EXERCISE GOAL: Copy out exactly the lines from the one containing "Expand three-dot menu" to the last line of the records below, both included, and leave out any pictures.

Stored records
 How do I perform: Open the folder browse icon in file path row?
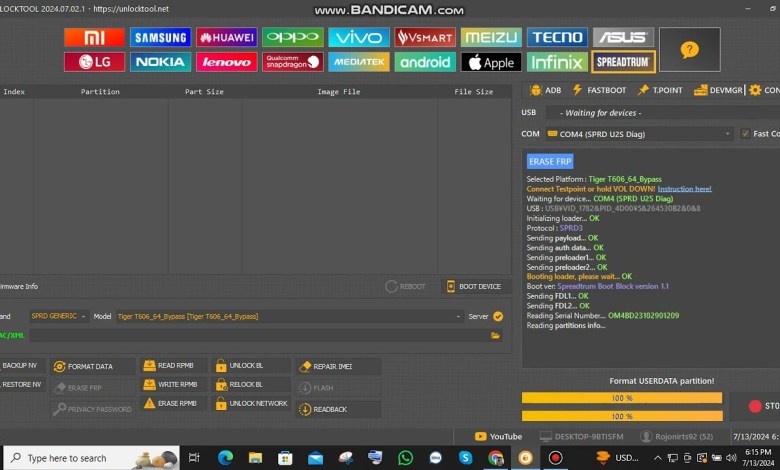pos(495,335)
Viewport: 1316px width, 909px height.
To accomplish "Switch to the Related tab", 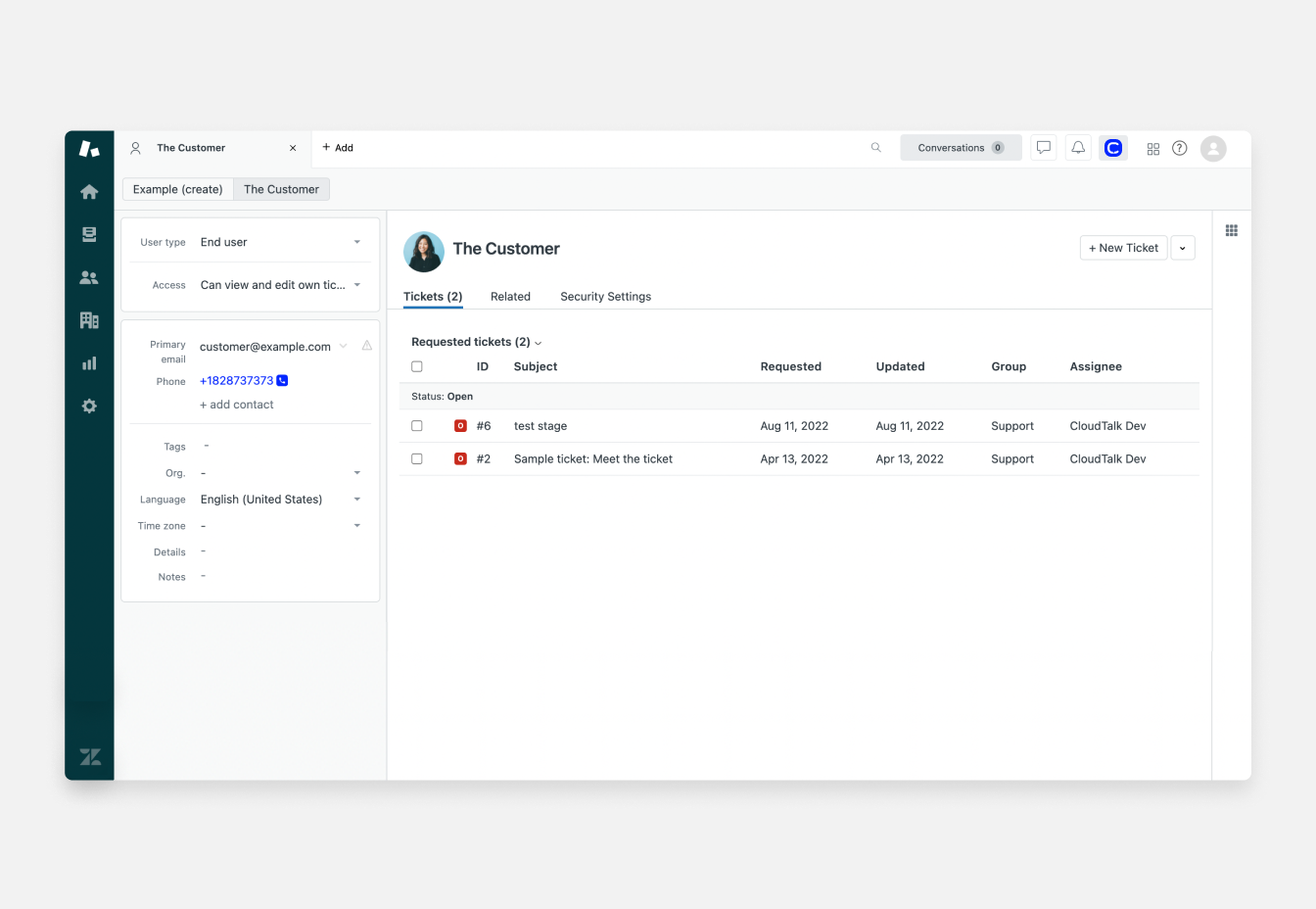I will click(x=510, y=296).
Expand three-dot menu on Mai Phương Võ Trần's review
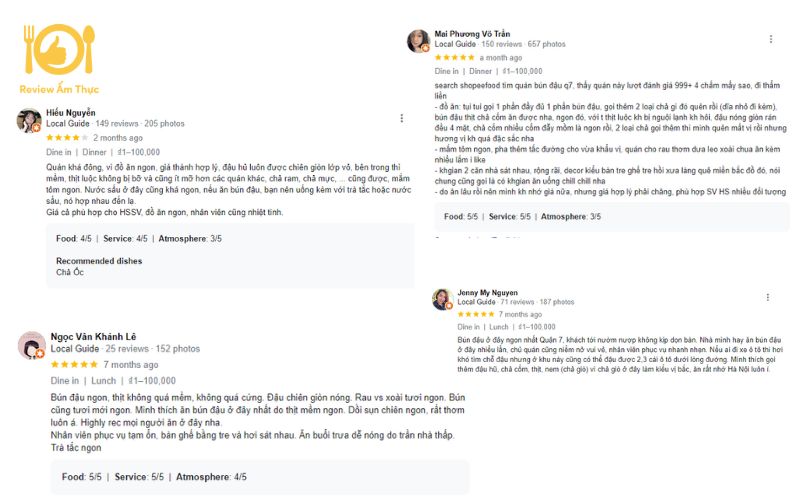Viewport: 800px width, 500px height. pos(770,39)
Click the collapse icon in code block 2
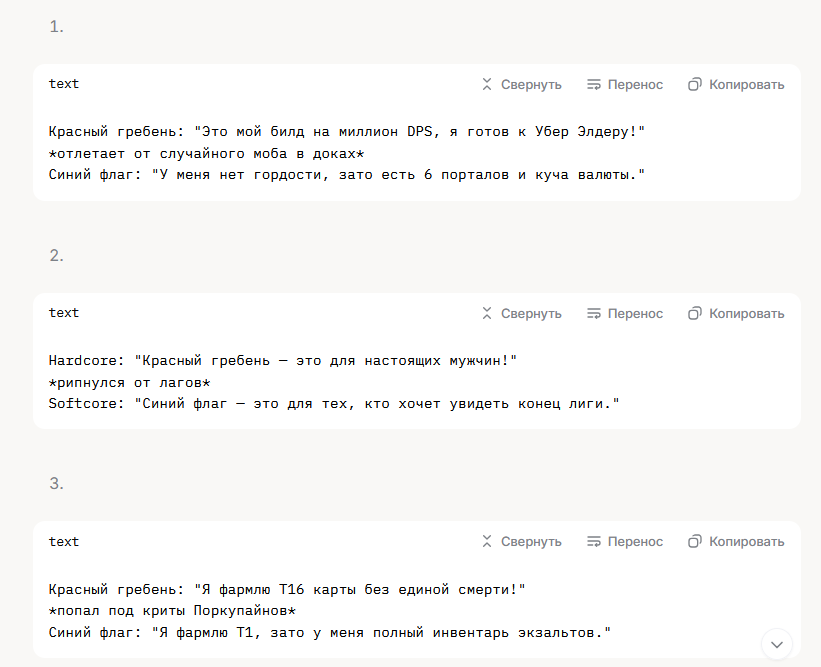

RESULT OF THE EXERCISE:
Expand three-dot menu on Mai Phương Võ Trần's review
Viewport: 800px width, 500px height. pos(770,39)
Click the collapse icon in code block 2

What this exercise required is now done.